Extracted data entries:
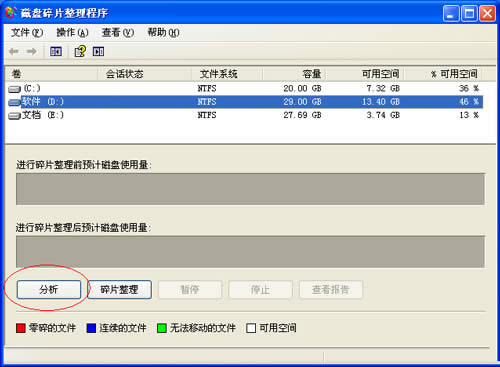
Task: Open the Help question mark icon
Action: coord(80,51)
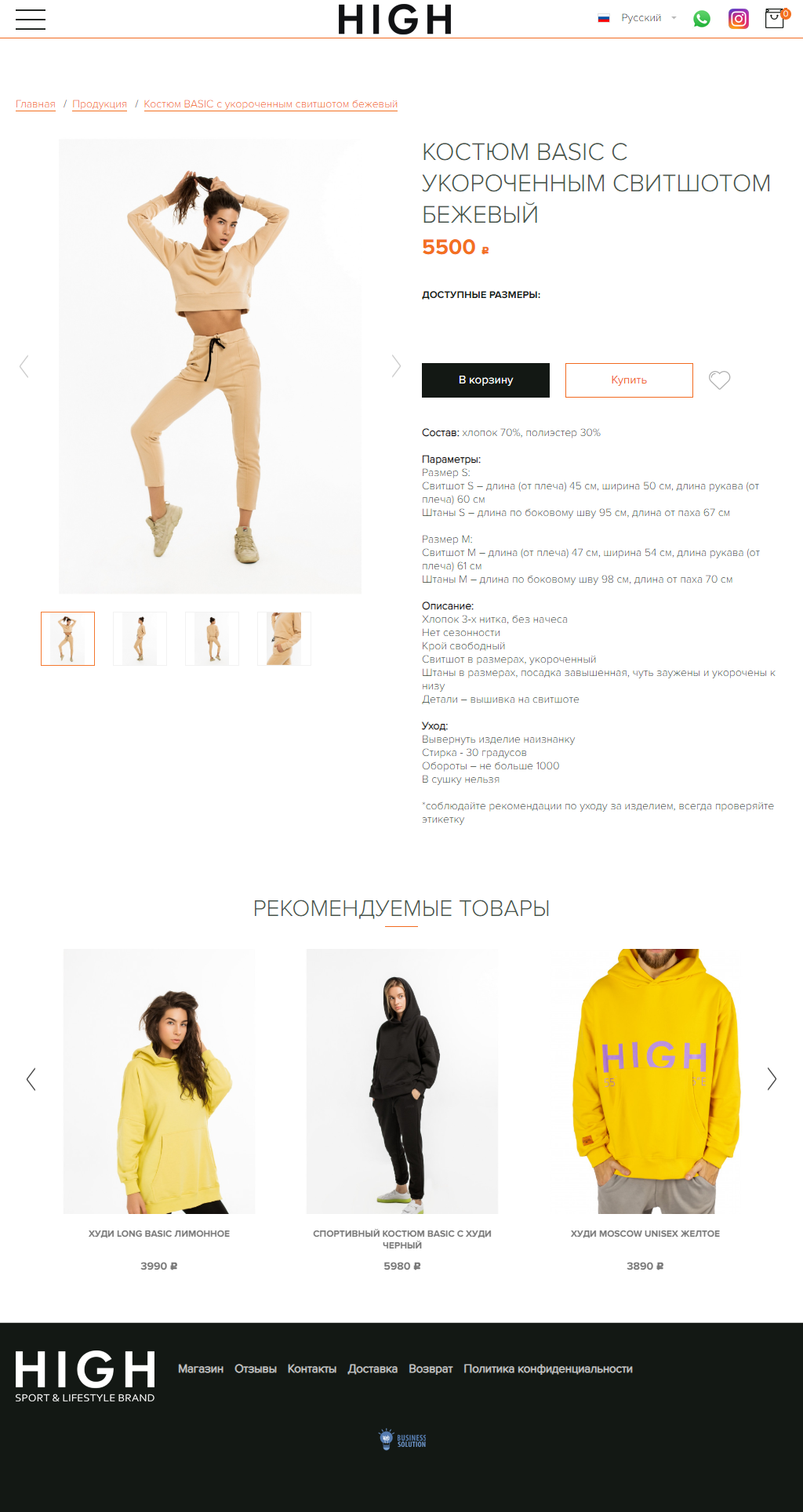This screenshot has width=803, height=1512.
Task: Select the fourth product thumbnail
Action: (x=285, y=639)
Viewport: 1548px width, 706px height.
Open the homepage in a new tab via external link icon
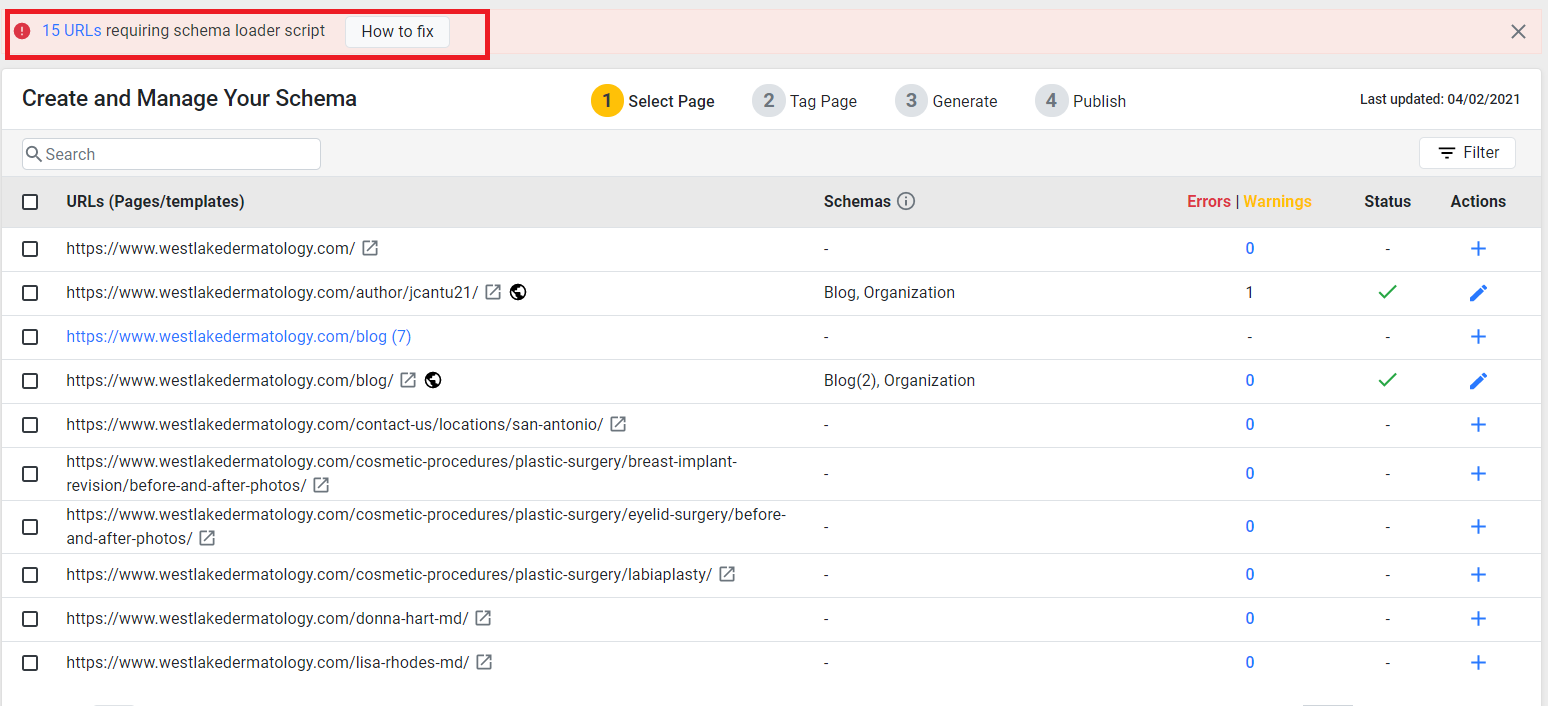pyautogui.click(x=370, y=248)
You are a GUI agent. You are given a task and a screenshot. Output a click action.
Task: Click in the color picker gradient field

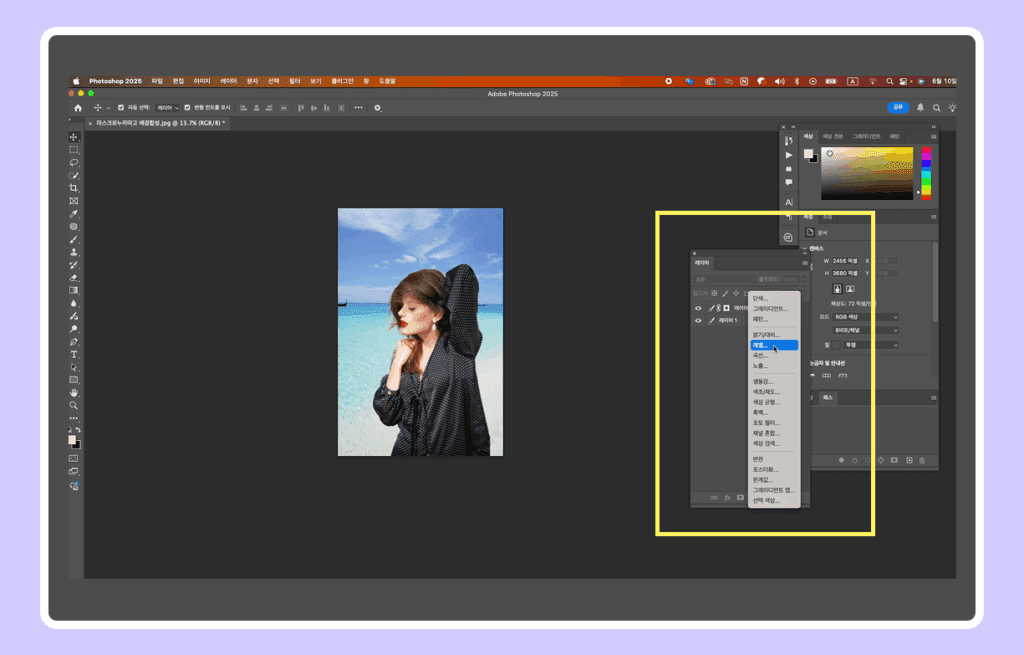coord(866,173)
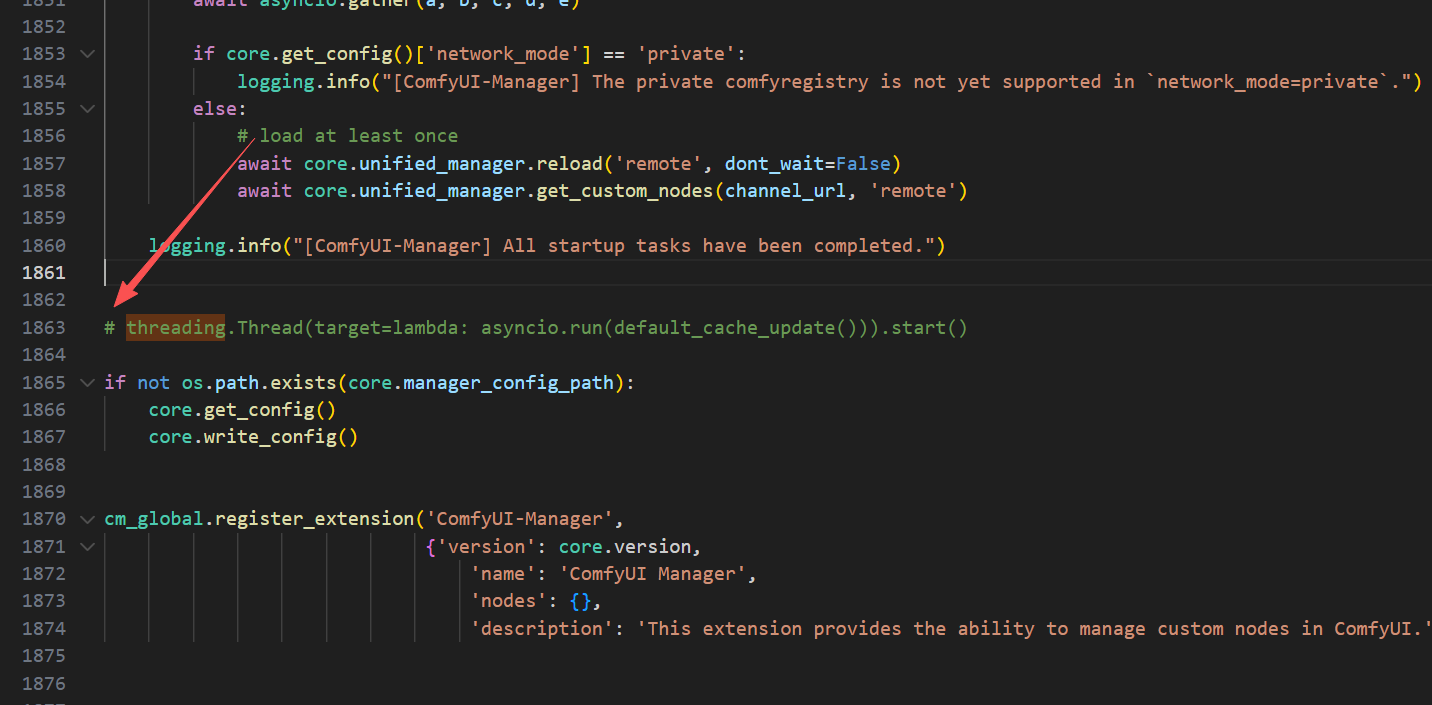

TRY IT: Quote verbatim every line starting at the line that contains "Viewport: 1548px width, 706px height." and ending with the last line of the records; omit all pictures.

WRITTEN SOLUTION:
Viewport: 1548px width, 706px height.
Open the homepage in a new tab via external link icon
pyautogui.click(x=370, y=248)
You are a GUI agent. You are given a task and a screenshot. Output a click action.
Task: Click in the color picker gradient field

coord(866,173)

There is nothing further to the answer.